- _Try it_: The line containing "The height and width of the screenshot is (586, 1257)." and every line after it, through the end of the records below, are to be reproduced exactly, with the pictures left out.
··· Stored data
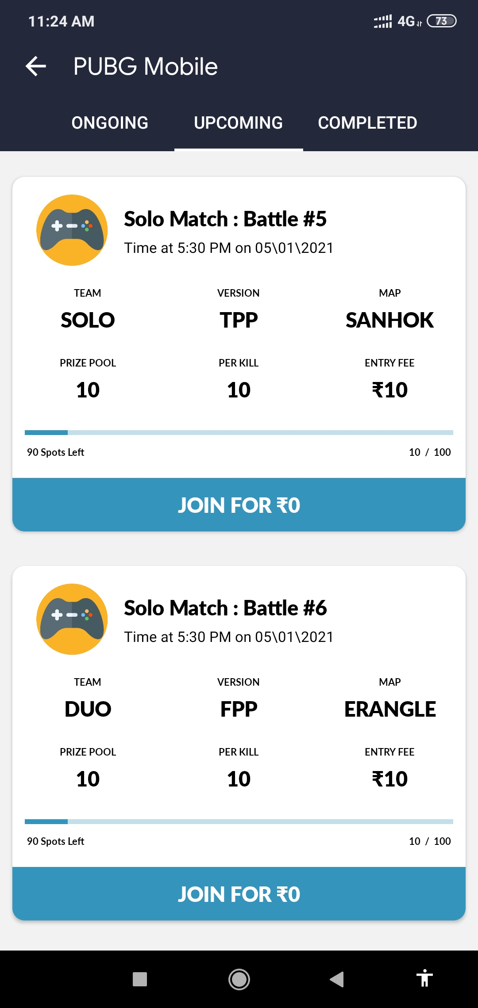
Task: Select the UPCOMING tab
Action: [239, 123]
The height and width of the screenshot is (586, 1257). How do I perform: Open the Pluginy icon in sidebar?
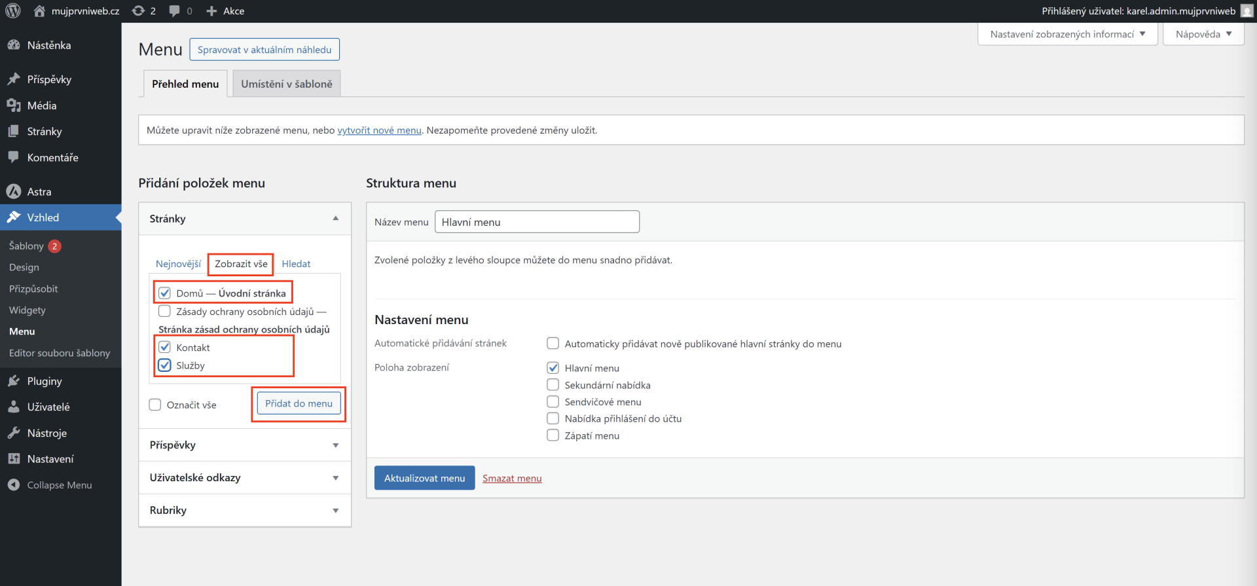[14, 381]
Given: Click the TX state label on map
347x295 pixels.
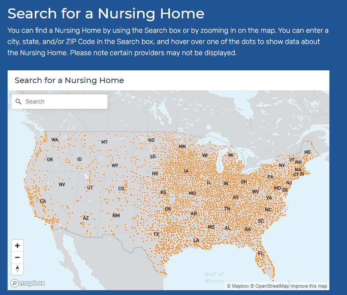Looking at the screenshot, I should pos(156,234).
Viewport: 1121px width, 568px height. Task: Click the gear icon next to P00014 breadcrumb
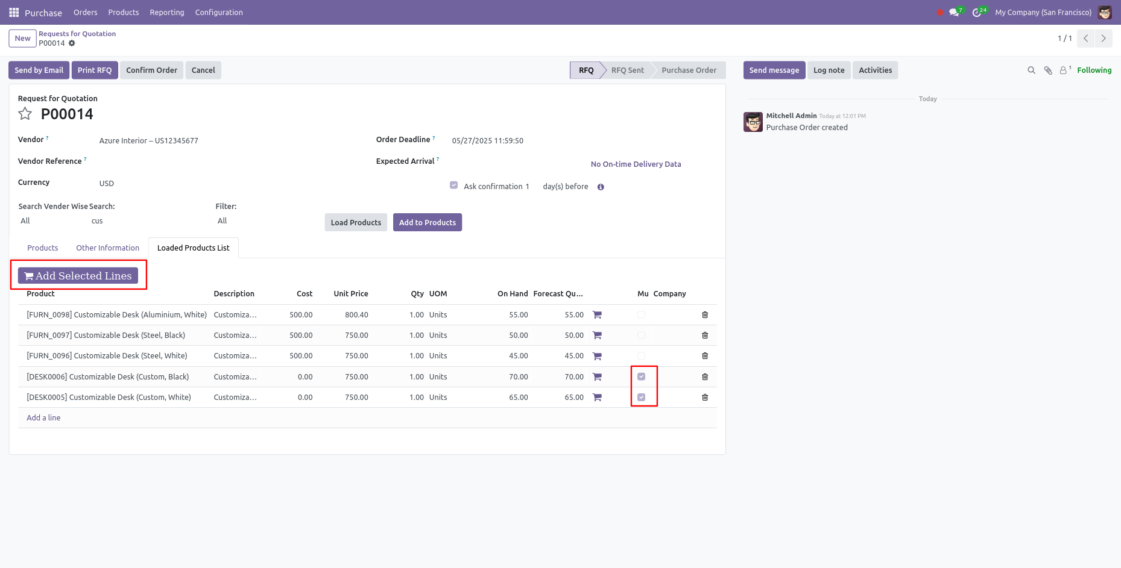click(x=72, y=43)
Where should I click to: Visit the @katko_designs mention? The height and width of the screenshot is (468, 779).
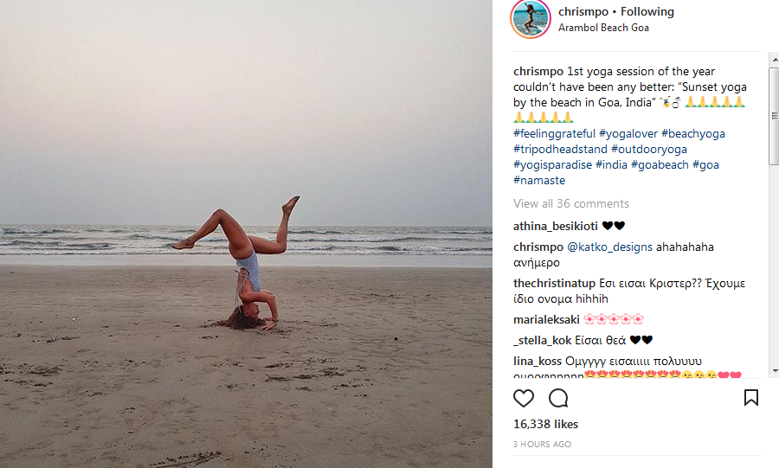[x=603, y=247]
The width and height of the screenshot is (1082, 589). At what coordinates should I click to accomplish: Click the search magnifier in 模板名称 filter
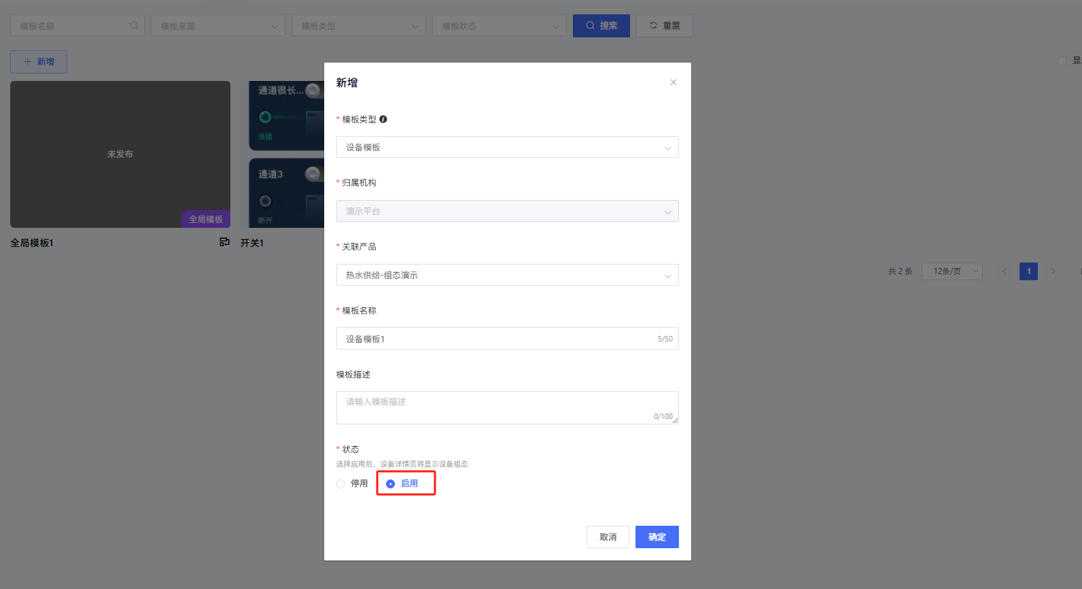click(x=134, y=26)
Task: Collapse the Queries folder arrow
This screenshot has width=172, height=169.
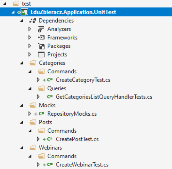Action: tap(30, 88)
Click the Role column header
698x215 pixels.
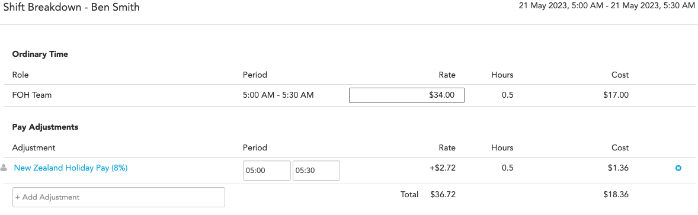tap(21, 75)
······
- _Task output_:
The height and width of the screenshot is (586, 1257). How do I perform: Open the Pluginy icon in sidebar?
[14, 381]
Given: Click the TX state label on map
347x295 pixels.
Looking at the screenshot, I should pos(156,234).
Viewport: 1121px width, 568px height. Task: Click the gear icon next to P00014 breadcrumb
click(x=72, y=43)
Where should I click to: Visit the @katko_designs mention? The height and width of the screenshot is (468, 779).
[x=603, y=247]
The width and height of the screenshot is (1082, 589). At what coordinates should I click to accomplish: Click the search magnifier in 模板名称 filter
click(x=134, y=26)
Task: Collapse the Queries folder arrow
This screenshot has width=172, height=169.
Action: tap(30, 88)
Click the Role column header
698x215 pixels.
tap(21, 75)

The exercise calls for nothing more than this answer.